Thirty-year-old Mother Superior leads Australian ‘John Paul II sisters’

Sr. Bernadette, foundress of the Missionaries of the Gospel
Sr. Bernadette, foundress of the Missionaries of the Gospel


After experiencing a deep conversion, a former lawyer who had a good job and “partied a lot” is now Mother Superior of a new religious order of “John Paul II sisters” in Australia.

With two other sisters, the 30-year-old Sister Bernadette founded the Missionaries of the Gospel (MGs) in June 2007 in hopes of helping men and women “encounter Christ and live the Gospel,” their website says.

Sister Bernadette spoke to the West Australian about her background, her mission and her relations with her fellow sisters.

“I think I am experiencing the same anxiety any new mother goes through. We have completely different personalities and different cultures, so our community life presents great struggles and great joys as well,” she told the paper.

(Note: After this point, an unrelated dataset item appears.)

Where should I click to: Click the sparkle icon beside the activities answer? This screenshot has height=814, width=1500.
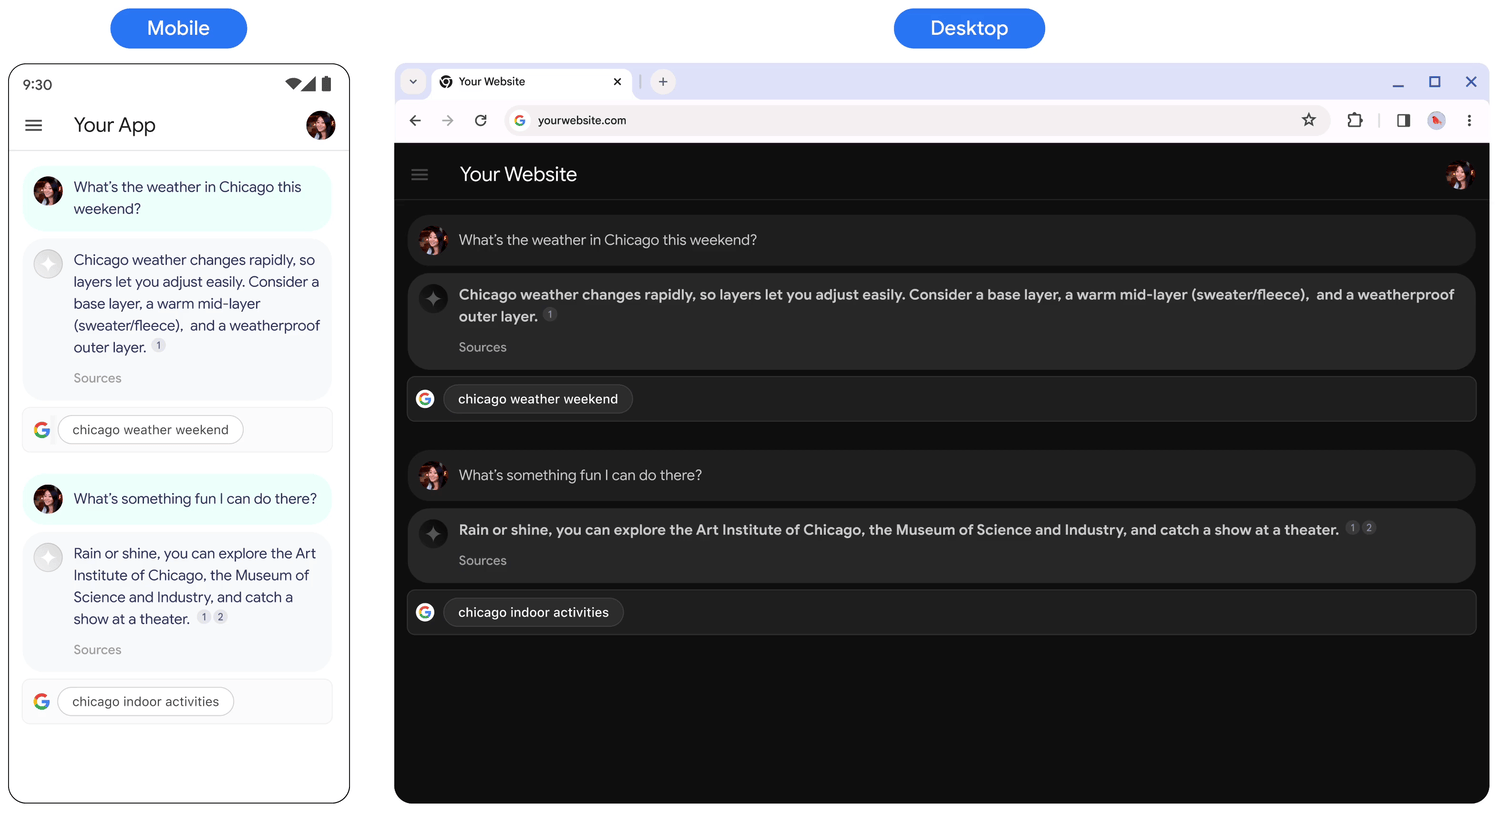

“I was like many other young people. I had a good job, I drank and partied a lot, but at the end of the day I still felt an emptiness that no boyfriend and no number of Wild Turkeys could fill.

“I did a full 180. I really wanted to do law, I was dead set on being married, but once I started falling in love with the Lord I realized He was calling me to do something different.”

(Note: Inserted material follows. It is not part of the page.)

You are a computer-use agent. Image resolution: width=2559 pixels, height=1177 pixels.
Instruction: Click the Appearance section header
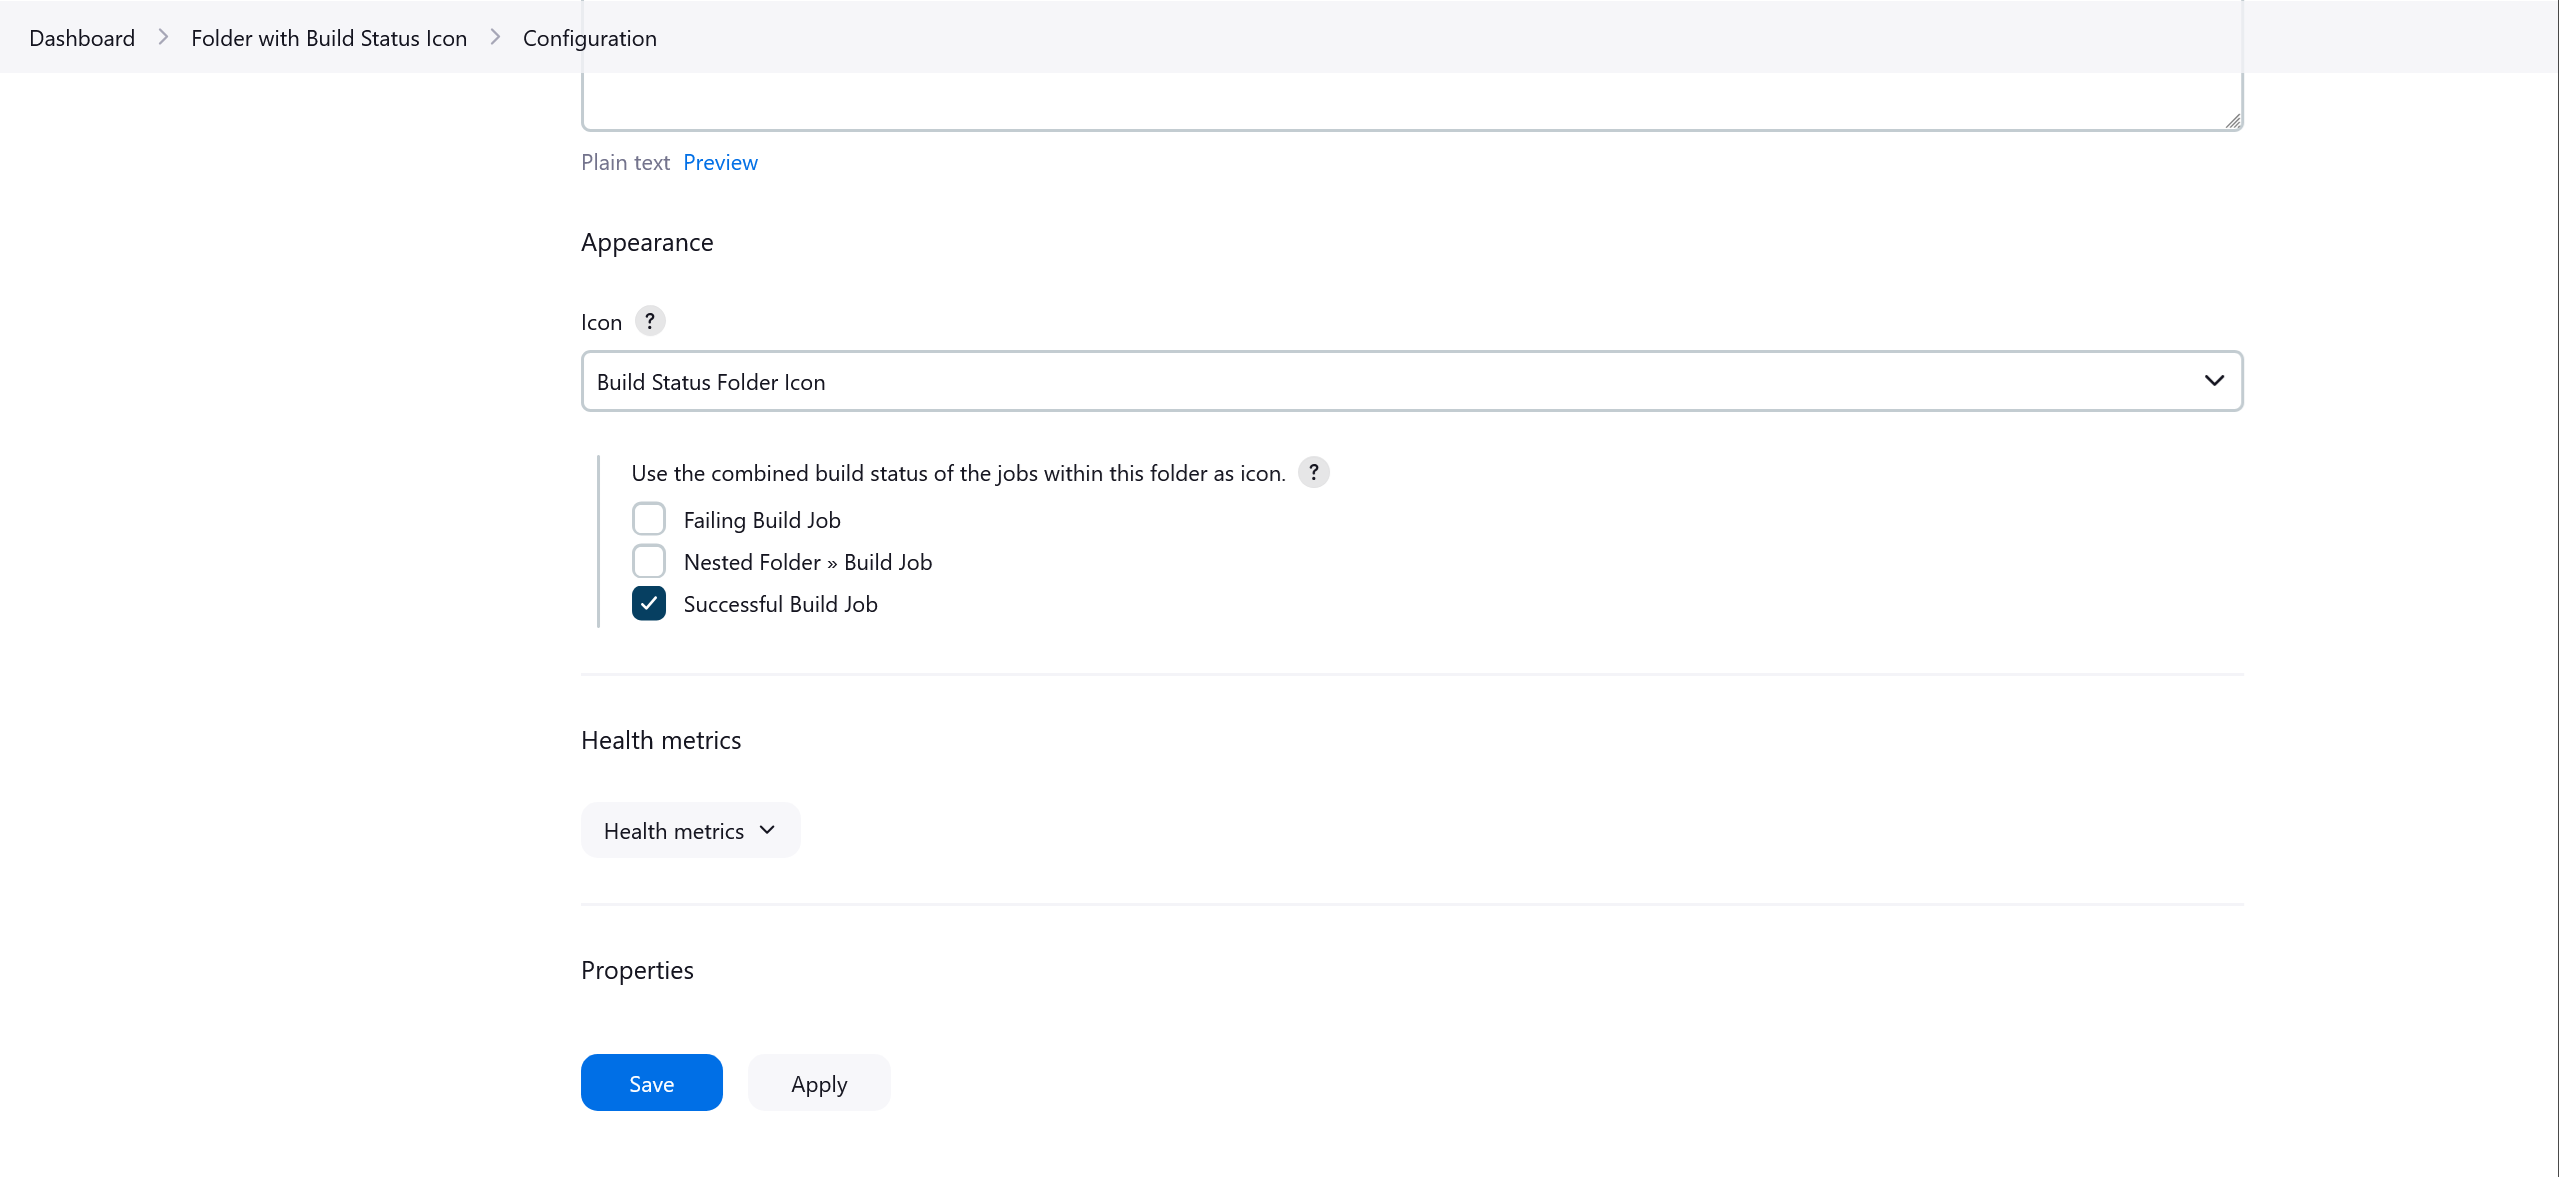pos(648,240)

The sisters, who were founded in 2007 under the direction of Perth’s Archbishop Barry James Hickey, attend several classes a day as part of their formation. They do not have mobile phones, television or radios but have a computer and internet access to aid their training.

According to the West Australian, the sisters chose to wear a traditional habit and to take new names when they made their vows. Their vows of poverty require them to rely on donations of food, goods and money to meet their needs.

“God willing, in time, the community will consist of sisters (John Paul II Sisters), Brothers, Priests and lay men and women. The community is contemplative-active in nature and its members strive to follow Christ in the footsteps of John Paul II,” the order says on its website.

“John Paul II taught us that God can not be known as an object is known, because he is a person and as a person, he can only be known in a reciprocal relation of self-giving. In order for this meeting and process of self-giving to take place for each of person on a deep level, the community hopes to overcome the obstacles in all our hearts that prevent us from experiencing God,” the order’s introductory statement continued.

One aspect of this “way of being,” the MGs explain, is to present the Good News with words “that relate to the person’s lived experience.”

“The Holy Spirit is now slowly rising up a family of Consecrated and Lay men and women to strive to dedicate their lives to this special mission,” their statement concludes. “Perhaps he is calling you too?”